▶ **Requirement**: Leaving out the pictures, retype exactly the lines from the one holding "Image resolution: width=1456" through the end of the material.

▶ **Material provided**:
=== Begin Enclosure ===
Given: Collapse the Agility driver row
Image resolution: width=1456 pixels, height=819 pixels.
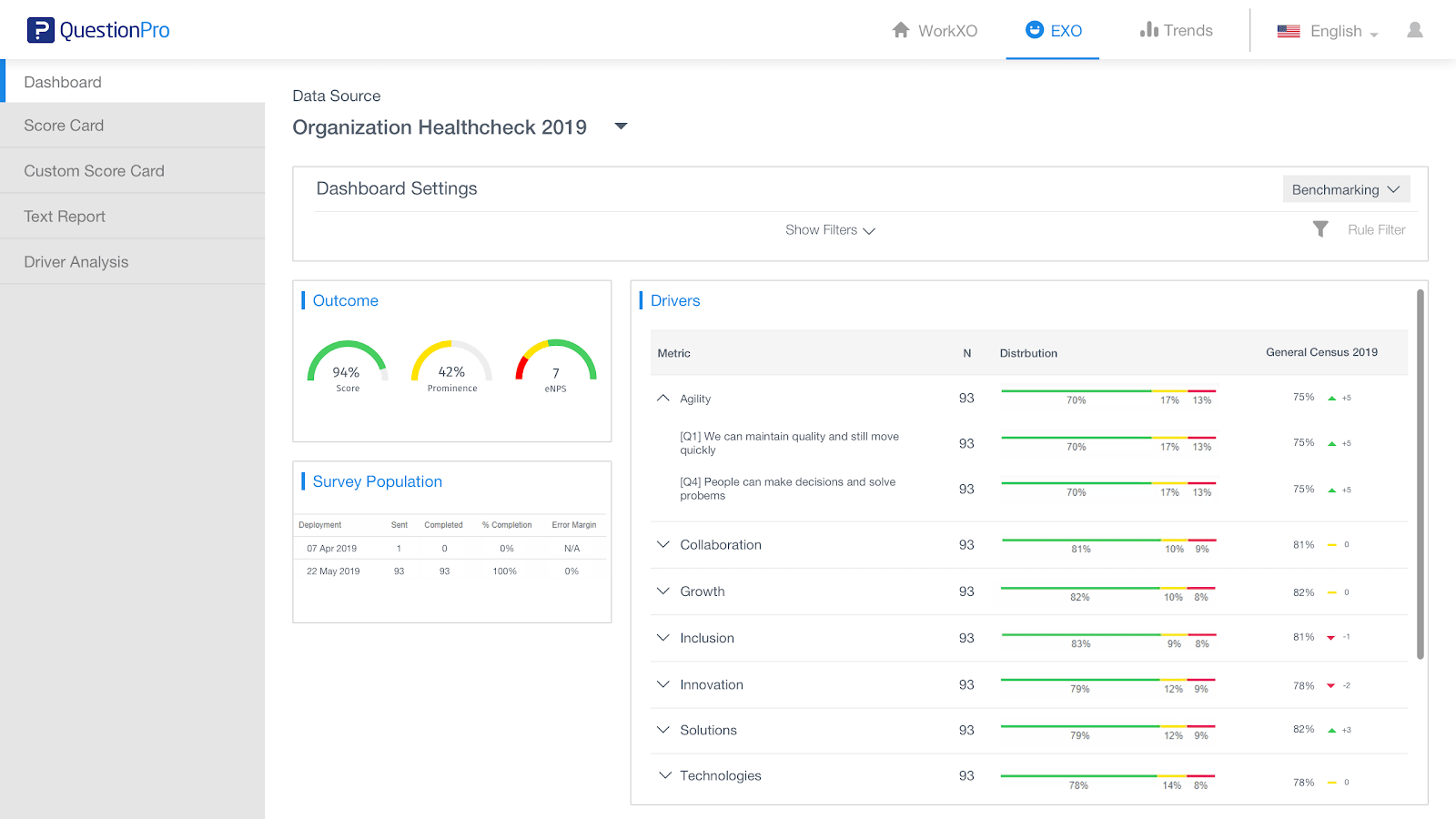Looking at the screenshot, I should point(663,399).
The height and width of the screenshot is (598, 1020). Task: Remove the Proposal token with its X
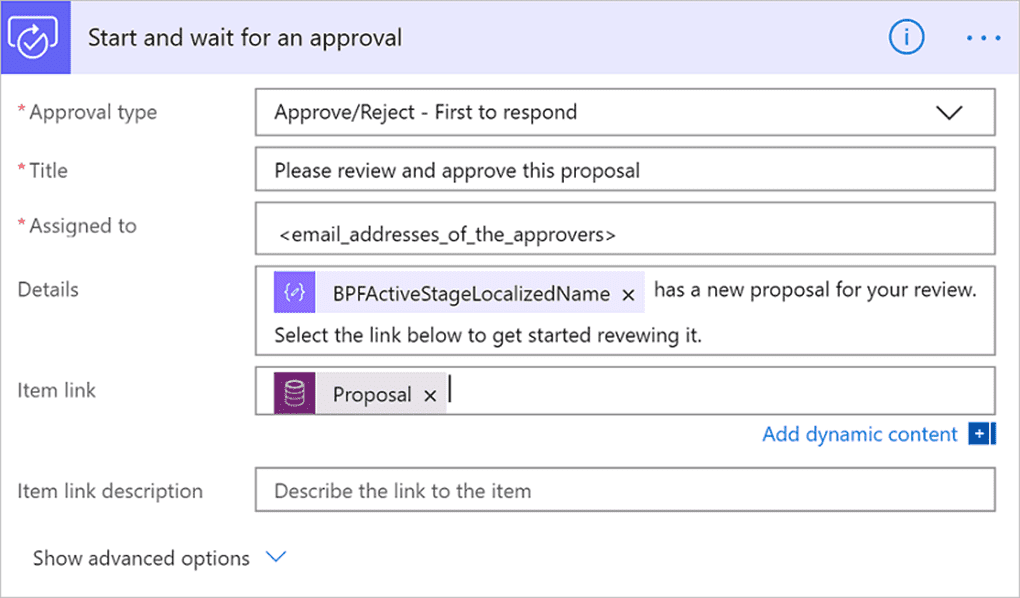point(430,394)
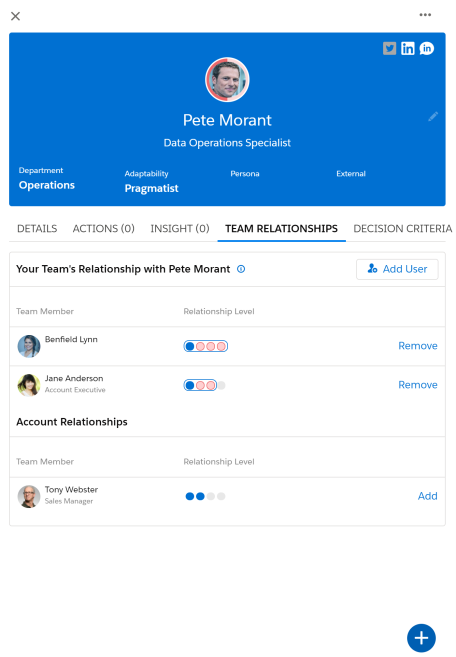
=== End Enclosure ===
▶ **Exercise result**:
Image resolution: width=1456 pixels, height=819 pixels.
Looking at the screenshot, I should point(663,399).
The height and width of the screenshot is (598, 1020). Task: Remove the Proposal token with its X
point(430,394)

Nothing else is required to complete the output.